[Task to complete]: Repeat the listing beneath this line exactly, keeping every character.
--- The input ---
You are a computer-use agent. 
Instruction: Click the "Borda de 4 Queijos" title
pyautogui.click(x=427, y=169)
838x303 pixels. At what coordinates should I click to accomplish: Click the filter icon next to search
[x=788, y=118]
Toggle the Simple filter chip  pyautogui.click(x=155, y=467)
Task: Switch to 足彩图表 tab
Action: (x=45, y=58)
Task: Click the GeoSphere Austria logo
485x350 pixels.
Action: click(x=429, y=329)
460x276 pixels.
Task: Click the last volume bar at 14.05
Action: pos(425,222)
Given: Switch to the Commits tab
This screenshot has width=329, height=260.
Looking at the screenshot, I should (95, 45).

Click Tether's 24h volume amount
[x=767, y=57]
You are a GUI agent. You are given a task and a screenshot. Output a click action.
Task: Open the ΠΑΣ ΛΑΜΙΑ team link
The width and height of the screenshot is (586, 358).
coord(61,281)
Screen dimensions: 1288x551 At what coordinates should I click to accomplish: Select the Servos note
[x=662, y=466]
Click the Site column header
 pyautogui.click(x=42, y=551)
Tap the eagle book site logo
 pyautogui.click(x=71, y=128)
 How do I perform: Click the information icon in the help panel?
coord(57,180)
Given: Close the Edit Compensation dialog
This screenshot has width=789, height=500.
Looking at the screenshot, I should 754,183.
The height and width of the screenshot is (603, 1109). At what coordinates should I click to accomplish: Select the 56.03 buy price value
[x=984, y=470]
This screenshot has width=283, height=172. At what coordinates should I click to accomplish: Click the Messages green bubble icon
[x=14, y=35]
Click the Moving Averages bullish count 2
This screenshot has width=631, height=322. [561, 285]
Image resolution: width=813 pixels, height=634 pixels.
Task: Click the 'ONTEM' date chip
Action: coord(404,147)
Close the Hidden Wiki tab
---
[Result below]:
You are a computer-use agent. 
Instruction: Click the "Borda de 4 Queijos" title
pyautogui.click(x=427, y=169)
838x303 pixels. At what coordinates should I click to accomplish: Click the filter icon next to search
[x=788, y=118]
Toggle the Simple filter chip  pyautogui.click(x=155, y=467)
Task: Switch to 足彩图表 tab
Action: (x=45, y=58)
Task: Click the GeoSphere Austria logo
485x350 pixels.
Action: click(x=429, y=329)
460x276 pixels.
Task: Click the last volume bar at 14.05
Action: pos(425,222)
Given: Switch to the Commits tab
This screenshot has width=329, height=260.
Looking at the screenshot, I should (95, 45).

Click Tether's 24h volume amount
[x=767, y=57]
You are a GUI agent. You are given a task and a screenshot. Output a click action.
Task: Open the ΠΑΣ ΛΑΜΙΑ team link
The width and height of the screenshot is (586, 358).
coord(61,281)
Screen dimensions: 1288x551 At what coordinates should I click to accomplish: Select the Servos note
[x=662, y=466]
Click the Site column header
 pyautogui.click(x=42, y=551)
Tap the eagle book site logo
 pyautogui.click(x=71, y=128)
 How do I perform: Click the information icon in the help panel?
coord(57,180)
Given: Close the Edit Compensation dialog
This screenshot has width=789, height=500.
Looking at the screenshot, I should 754,183.
The height and width of the screenshot is (603, 1109). At what coordinates should I click to accomplish: Select the 56.03 buy price value
[x=984, y=470]
This screenshot has width=283, height=172. At what coordinates should I click to accomplish: Click the Messages green bubble icon
[x=14, y=35]
Click the Moving Averages bullish count 2
This screenshot has width=631, height=322. [561, 285]
Image resolution: width=813 pixels, height=634 pixels.
Task: Click the 'ONTEM' date chip
Action: coord(404,147)
Close the Hidden Wiki tab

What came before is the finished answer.